Les périodes de réchauffement (dites interglaciaires) qui sont intervenues à plusieurs reprises au cours du Quaternaire ont provoqué leur fonte rapide provoquant ce que l’on appelle une débâcle.

Ces galets de la Dordogne à Argentat donnent une idée par leur taille et leur masse (une à deux tonnes pour les plus gros) de la force du courant de cette rivière lors des débâcles glaciaires. La dernière a eu lieu il y a un peu plus de 12 000 ans, soit cinq mille ans après Lascaux. Cl HB.

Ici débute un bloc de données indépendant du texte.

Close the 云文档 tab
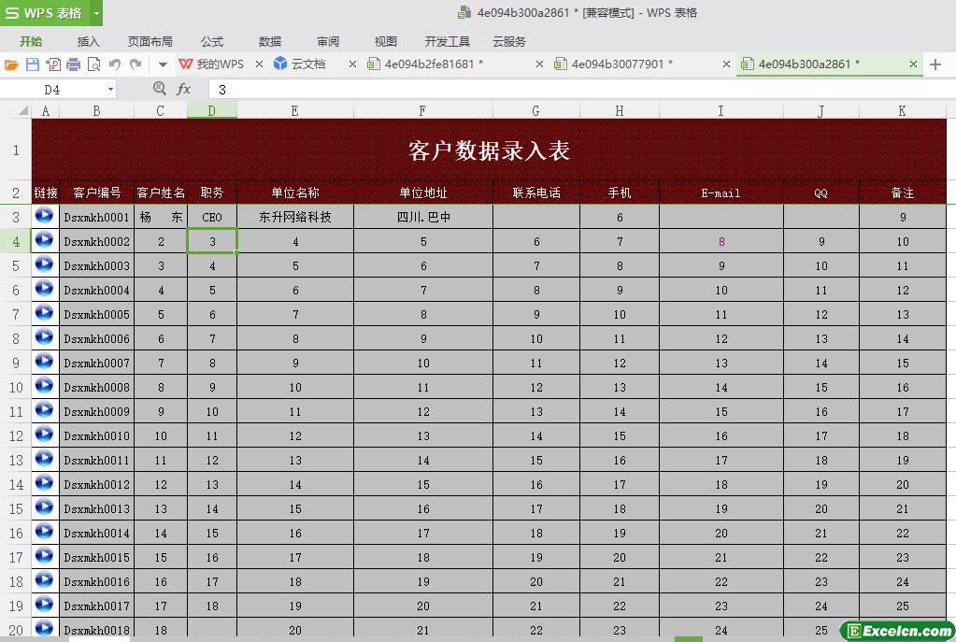 click(352, 64)
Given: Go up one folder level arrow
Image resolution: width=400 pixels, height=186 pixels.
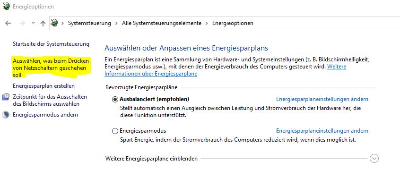Looking at the screenshot, I should pos(43,24).
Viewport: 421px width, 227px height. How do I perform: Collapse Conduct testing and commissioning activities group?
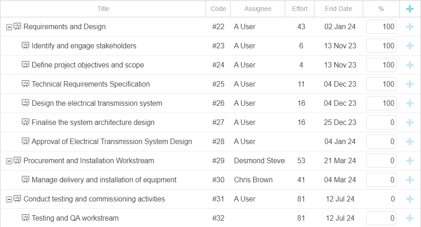(9, 199)
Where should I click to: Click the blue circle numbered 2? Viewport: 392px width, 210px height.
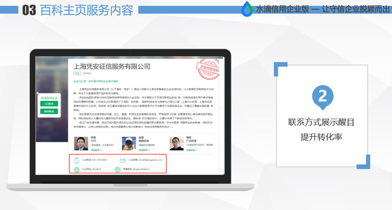pyautogui.click(x=322, y=96)
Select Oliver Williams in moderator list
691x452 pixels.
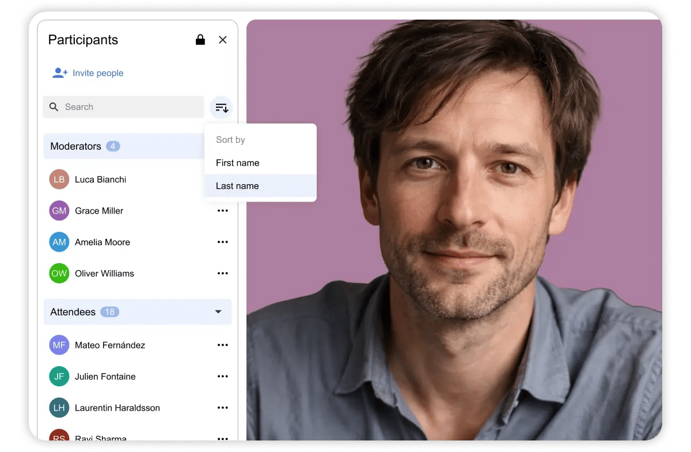(x=104, y=274)
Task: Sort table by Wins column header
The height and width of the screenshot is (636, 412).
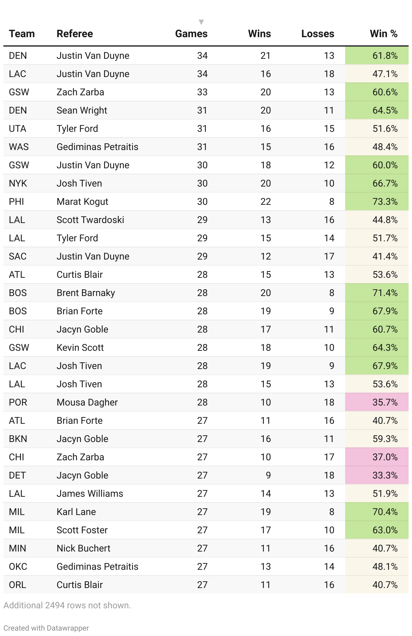Action: point(259,34)
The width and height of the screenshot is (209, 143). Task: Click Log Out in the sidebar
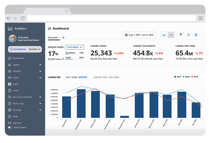pos(17,123)
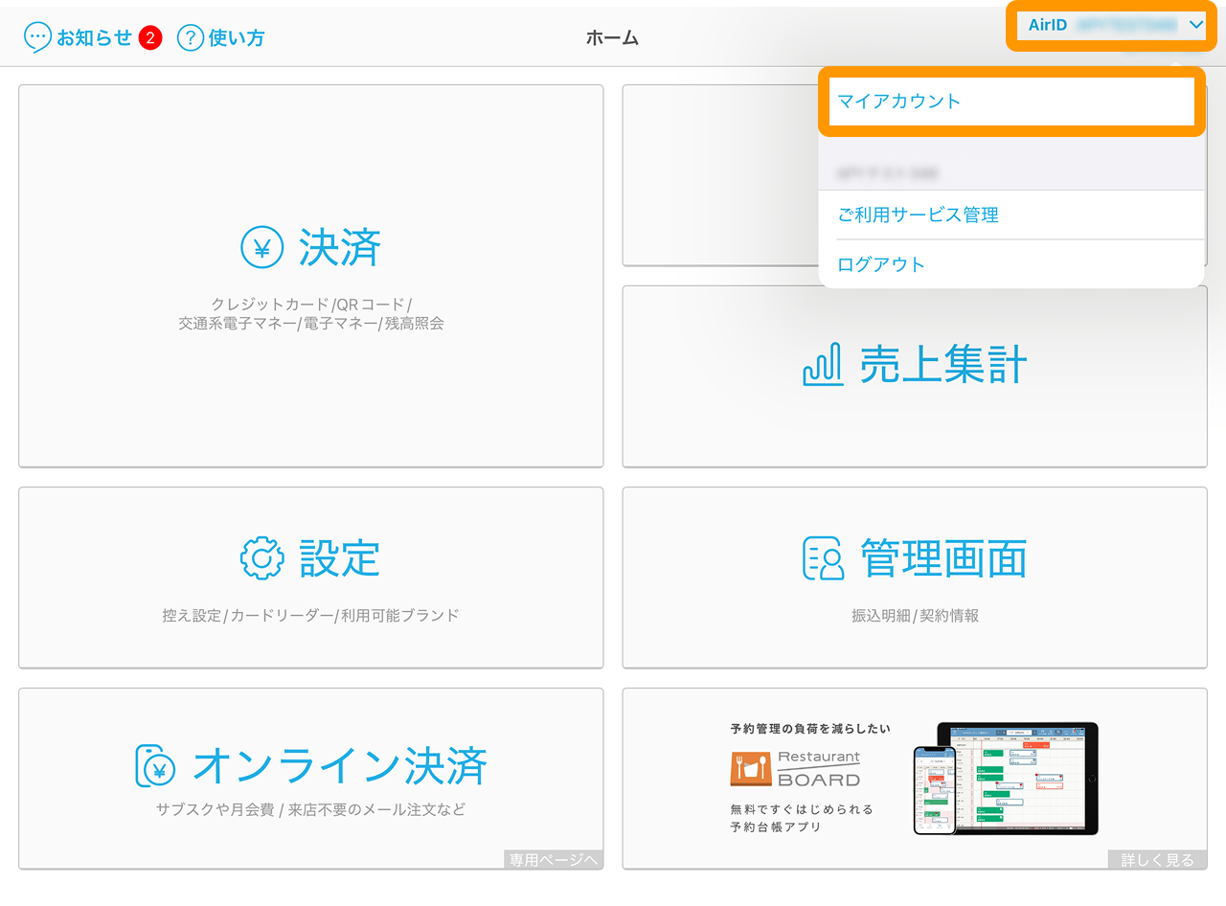Click the question mark 使い方 icon
The image size is (1226, 906).
(191, 37)
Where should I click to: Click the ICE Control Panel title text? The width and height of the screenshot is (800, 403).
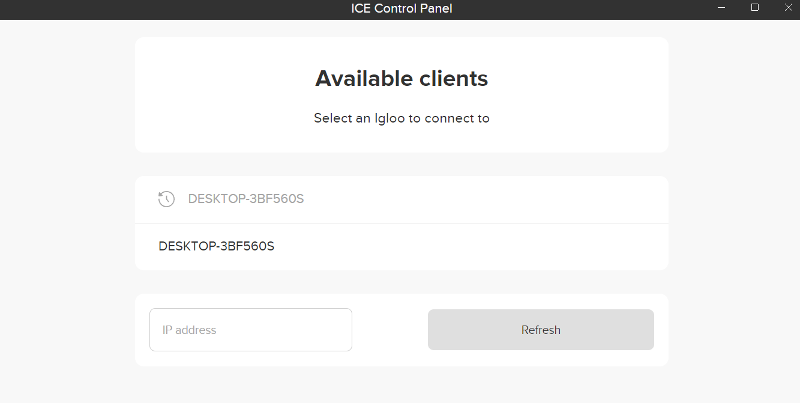(x=401, y=8)
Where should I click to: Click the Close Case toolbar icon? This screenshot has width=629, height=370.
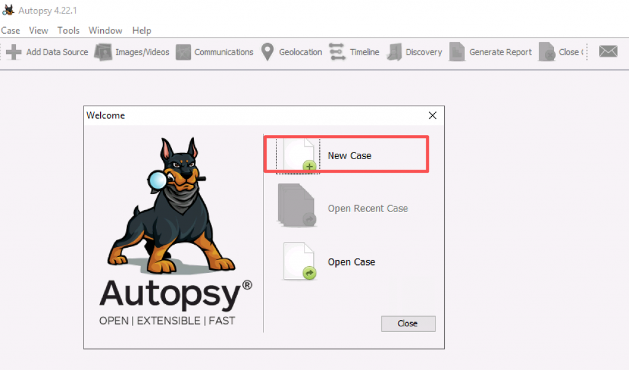[x=547, y=52]
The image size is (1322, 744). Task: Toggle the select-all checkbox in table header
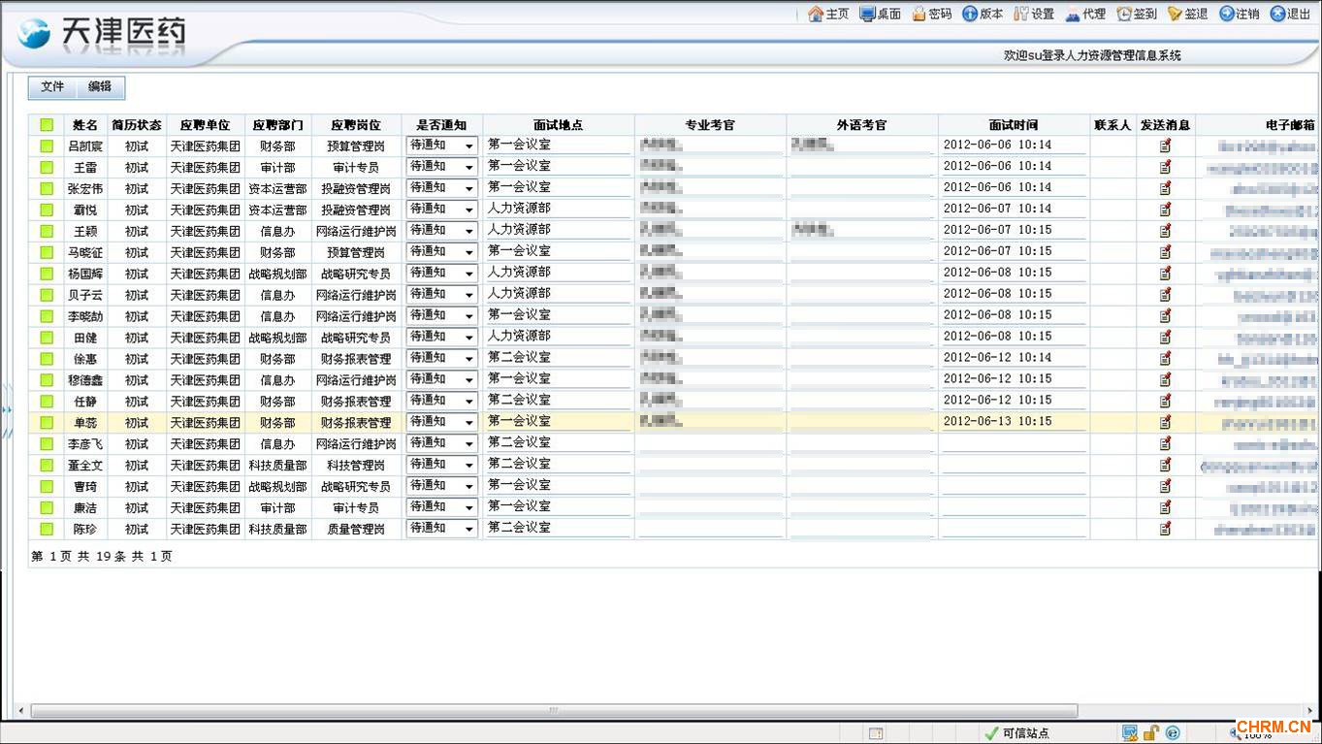click(x=47, y=125)
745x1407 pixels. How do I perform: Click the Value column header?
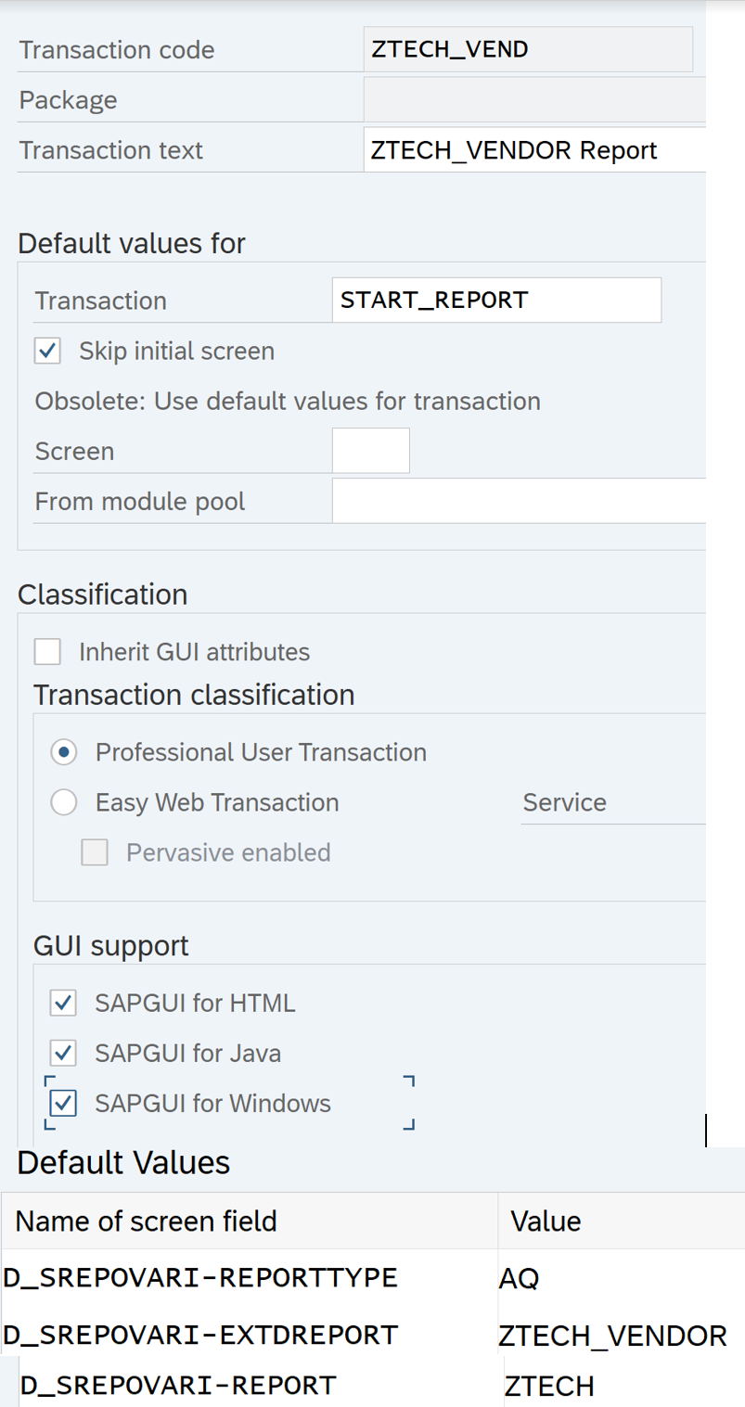click(x=546, y=1221)
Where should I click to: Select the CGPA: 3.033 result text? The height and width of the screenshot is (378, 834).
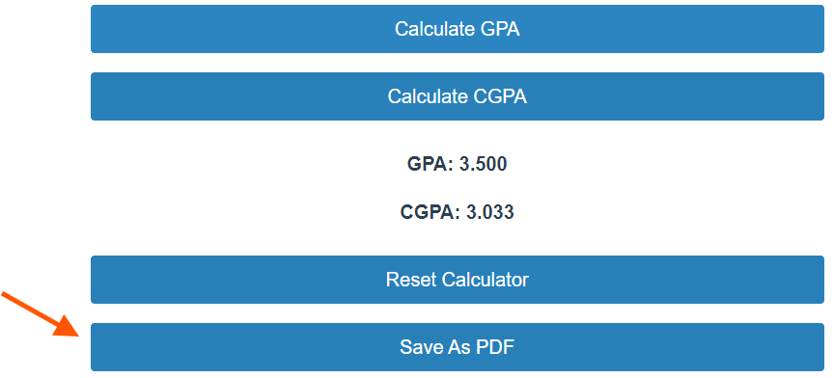tap(457, 212)
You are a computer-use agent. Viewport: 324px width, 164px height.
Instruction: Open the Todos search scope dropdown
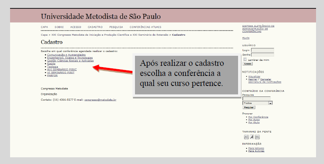coord(257,103)
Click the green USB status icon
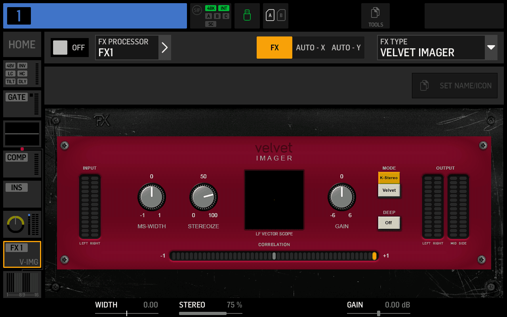 point(247,16)
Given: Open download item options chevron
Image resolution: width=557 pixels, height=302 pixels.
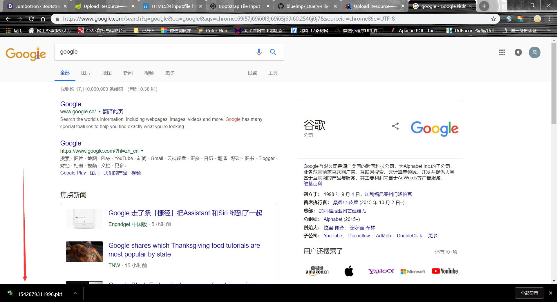Looking at the screenshot, I should pos(75,293).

Les quantités d’eau qui ont été alors libérées ont fortement contribué au creusement des vallées que nous observons et au transport des galets de la Dordogne (de plus de 300 kilos) qui sont présentés sur la photo ci-dessous et dont deux exemplaires ont été transportés au Musée. La dernière débâcle glaciaire a eu lieu il y a 12 000 ans, c’est à dire à une époque où la grotte de Lascaux était déjà peinte et où le Puy de Dôme n’existait pas encore…

Plusieurs volcans de la Chaîne des Puys, à quelques kilomètres seulement de notre région Limousin,
n’existaient pas à l’époque de la grotte de Lascaux (- 17000 ans) et n’ont pas connu la dernière glaciation (- 12000 ans).